For European founders, this is not abstract. It is the difference between winning a regulated enterprise customer and getting a polite “no” because the architecture cannot pass their compliance review.
The new diligence question
This is supplier power. Porter wrote about it decades ago. When suppliers are concentrated, when their inputs are critical, when switching is hard, when they can step into your market and become your competitor, margins compress and strategy gets dictated from outside the building.
That is the AI stack right now. A handful of model providers. A handful of cloud providers. One dominant chip vendor. OpenAI launching Custom GPTs is the textbook case of a supplier stepping into its customers’ market.
The diligence question is just supplier power, named honestly:
What happens to this company if the platform it depends on changes the rules?
If the answer is “we’d be in serious trouble within 90 days,” you are looking at a wrapper, no matter which layer it sits on.
For founders, the same question, asked of yourself:
- List every outside dependency in your stack: model provider, compute, hosting, distribution, data access.
- For each one, write: “If [dependency] doubled their price tomorrow, we would…”
- For each one, write: “If [dependency] launched a competing product tomorrow, we would…”
- The answers without good responses are not risks.
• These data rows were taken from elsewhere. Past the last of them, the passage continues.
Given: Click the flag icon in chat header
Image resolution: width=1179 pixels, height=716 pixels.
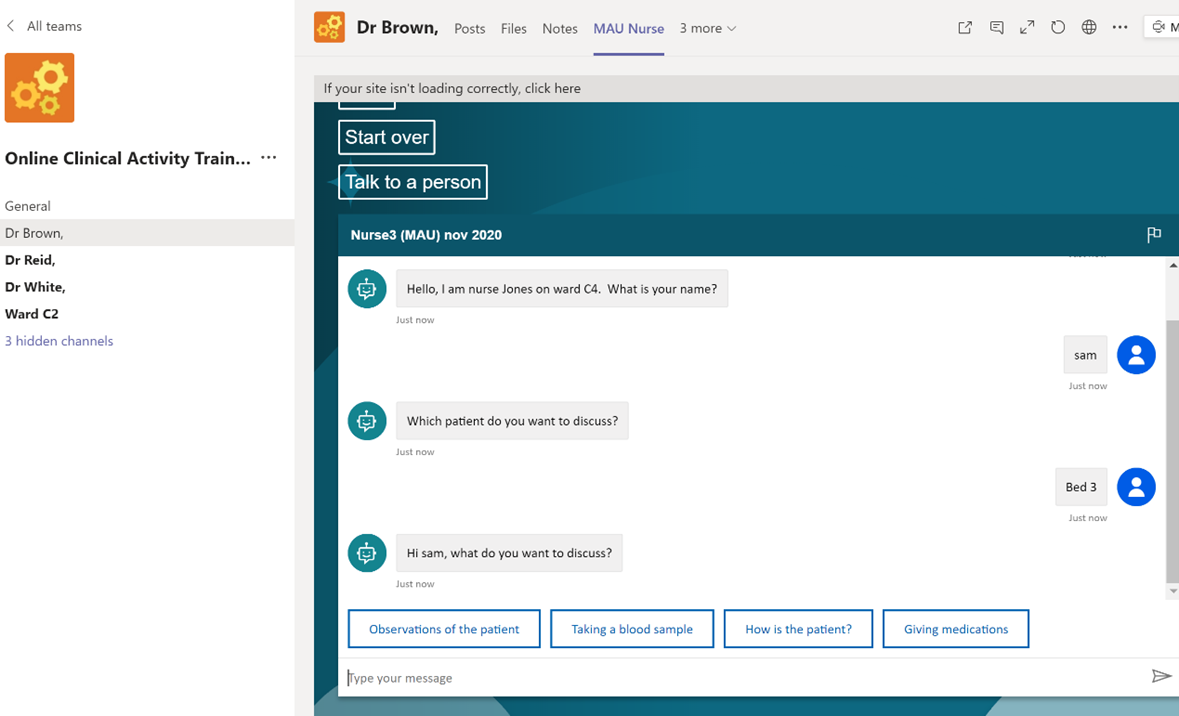Looking at the screenshot, I should tap(1154, 235).
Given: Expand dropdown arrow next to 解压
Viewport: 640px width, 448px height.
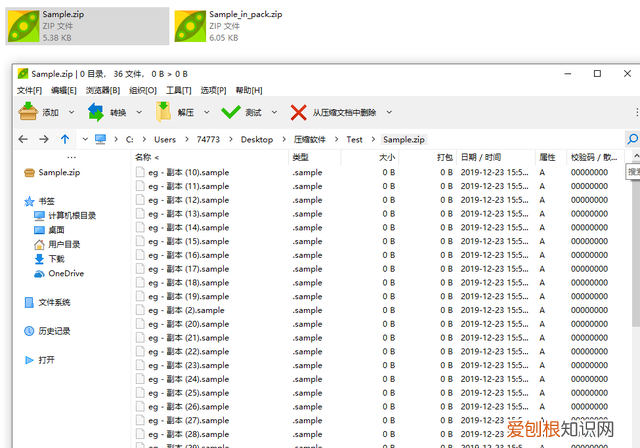Looking at the screenshot, I should pos(206,112).
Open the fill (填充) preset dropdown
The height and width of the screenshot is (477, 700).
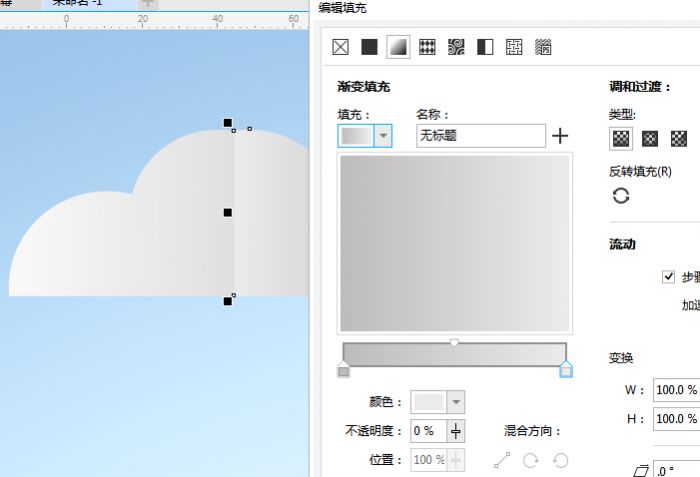383,136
They are timers.
In short
The same thing that made these companies possible (cheap, accessible intelligence sitting one API call away) is what made them disposable. The companies still standing in 2028 will be the ones who used the wrapper era to build something the supplier cannot copy and cannot undercut.
The investors who figure that out first will rewrite their thesis in the next two quarters. The founders who figure it out first will still have a company.